Yang pertama, jangan pernah menaikkan pandangan ketika berada di sekitar orang-orang. Terutama pada orang-orang yang memiliki kuasa untuk melawan kaum rendahan sepertinya. Mereka akan merasa jijik dan tidak akan segan-segan menghabisimu hingga tidak bisa lagi melihat matahari di esok pagi.

Kedua, jangan pernah berbicara atau mengeluarkan sepatah katapun kecuali jika mereka memberi perintah untuk melakukannya. Kehadirannya itu sudah dianggap sampah, jadi jika mendengar suaranya sedikit saja pasti akan mengganggu.

Ketiga, jika mereka melakukan serangan fisik, apapun yang terjadi jangan pernah melawan. Berdoa saja kau tidak kenapa-kenapa dan masih bisa selamat meski beberapa tulang di tubuhmu patah.

Begitu yang dia pahami sejak kali pertama dia bernapas di dunia. Dari kecil, dia sudah diberitahu jika dirinya terlahir bukan sebagai siapa-siapa. Tidak ada keluarga yang menunggu kehadirannya.
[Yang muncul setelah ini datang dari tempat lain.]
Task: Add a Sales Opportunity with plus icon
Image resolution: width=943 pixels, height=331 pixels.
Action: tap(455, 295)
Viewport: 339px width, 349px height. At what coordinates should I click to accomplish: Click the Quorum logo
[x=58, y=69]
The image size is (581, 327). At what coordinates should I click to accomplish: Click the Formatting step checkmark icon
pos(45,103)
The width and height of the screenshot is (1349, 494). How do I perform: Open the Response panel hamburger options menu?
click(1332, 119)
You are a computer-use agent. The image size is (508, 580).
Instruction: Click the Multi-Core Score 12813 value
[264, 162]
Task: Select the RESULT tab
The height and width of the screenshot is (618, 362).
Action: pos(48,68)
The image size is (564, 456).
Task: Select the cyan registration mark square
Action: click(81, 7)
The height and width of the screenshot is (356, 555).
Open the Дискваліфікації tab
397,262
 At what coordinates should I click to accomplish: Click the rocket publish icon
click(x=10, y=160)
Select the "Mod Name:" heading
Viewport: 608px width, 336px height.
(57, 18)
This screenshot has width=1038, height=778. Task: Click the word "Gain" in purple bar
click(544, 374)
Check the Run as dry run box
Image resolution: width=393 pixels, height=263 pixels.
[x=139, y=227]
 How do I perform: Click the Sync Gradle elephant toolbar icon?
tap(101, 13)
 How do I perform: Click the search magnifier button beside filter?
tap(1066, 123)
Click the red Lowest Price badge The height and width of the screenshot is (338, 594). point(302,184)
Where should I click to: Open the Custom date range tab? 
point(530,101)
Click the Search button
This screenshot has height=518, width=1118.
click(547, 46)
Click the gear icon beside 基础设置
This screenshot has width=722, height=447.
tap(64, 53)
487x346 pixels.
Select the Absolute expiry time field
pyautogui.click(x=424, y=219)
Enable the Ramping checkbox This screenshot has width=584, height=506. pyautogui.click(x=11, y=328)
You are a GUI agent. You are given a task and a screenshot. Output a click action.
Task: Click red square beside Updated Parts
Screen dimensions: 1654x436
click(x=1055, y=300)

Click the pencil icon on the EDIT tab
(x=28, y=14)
Kata kepala desa yang kini menjadi walinya, dia adalah sampah masyarakat yang bau dan busuk. Tidak ada yang menginginkannya di dunia ini, bahkan ibunya saja pergi meninggalkannya karena tidak sanggup merawat sampah sepertinya.

“Dasar tikus! Kau tidak becus dalam bekerja!”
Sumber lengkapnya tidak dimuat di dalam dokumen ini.